In fall 2010, as many of the events that comprise “The Fifth Estate” were occurring, Aaron Sorkin and David Fincher were receiving high praise for “The Social Network,” their adaptation of a similar story. It’s hard not to see that film’s legacy all over director Bill Condon’s attempt to chronicle Julian Assange’s propulsive journey to the spotlight of the information age, but his thematically-muddled approach and only sporadically-interesting narrative render “The Fifth Estate” a frustrating missed opportunity.
The film takes a familiar approach, focusing on the partnership between Daniel Domscheit-Berg (Daniel Bruhl) and Assange
(Benedict Cumberbatch). Domscheit-Berg is initially drawn to Assange for his wild aspirations of exposing the truth while protecting his sources. But as WikiLeaks stumbles upon its biggest story yet, tensions between the two come to a head.
In Condon’s struggle to make characters sitting at computers visually interesting, he infuses “The Fifth Estate” with a grand visual metaphor. Every time Condon cuts back to this visual representation of a digital organization, it becomes less effective. By the end of the film, he has taken it to a laughably literal level. Unfortunately, this is the only place where Condon shows any flair, and “The Fifth Estate” is a dry and flavorless presentation. From its overwrought opening sequence showing the history of information to the barrage of neon-underlined speeches the film ends with, “The Fifth Estate” is dramatically limp for most of its runtime.
“The Fifth Estate” starts to perk up a bit once it introduces a compelling moral conundrum over halfway through, but only becomes truly interesting in the moments where Condon is portraying the paranoia that threatens to swallow Assange whole.
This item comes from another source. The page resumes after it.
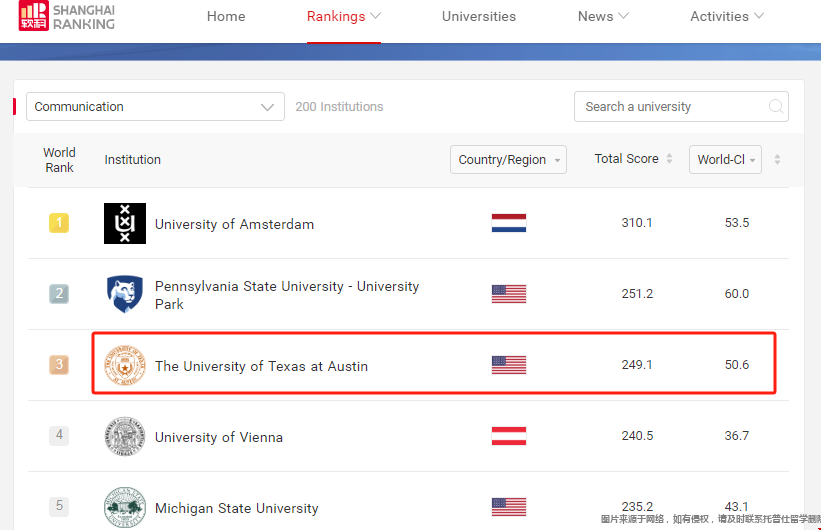
Task: Open University of Vienna link
Action: (x=219, y=437)
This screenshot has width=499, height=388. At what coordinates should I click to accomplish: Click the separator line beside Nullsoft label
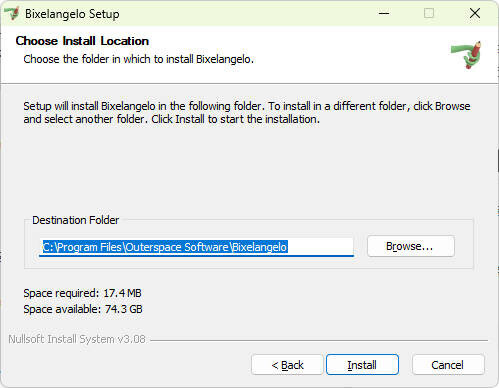pyautogui.click(x=319, y=340)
The characters embark on scholarly speeches about why Assange has changed the way information is shared, but the fullest consequences cannot be grasped yet, resulting in a story that feels unfinished.
The biggest draw for “The Fifth Estate” is Cumberbatch’s performance as Assange. Assange is written as a twitchy Zuckerberg-lite, but Cumberbatch plays him as a vacuum of charisma, utterly uncomfortable in his own skin but thrilled at the self-mythologizing that his media empire allows him. Cumberbatch’s performance is hard to latch on to, and the script’s loose understanding of Assange is reinforced in a clumsy final scene.
Domscheit-Berg’s arc is not incredibly compelling, but at least he has one. While the script is content to lead him between story beats blandly, Bruhl does his best to make a plain character arc interesting.
“The Fifth Estate” is not a terrible film. It is simply a misguided work, a film trying to capture the zeitgeist in the same way that “The Social Network” did in 2010. Unfortunately, Condon brings so little flair to his telling of the dryly-written script that it’s far easier to dismiss the film entirely than attempt to engage with its laborious 128-minute runtime.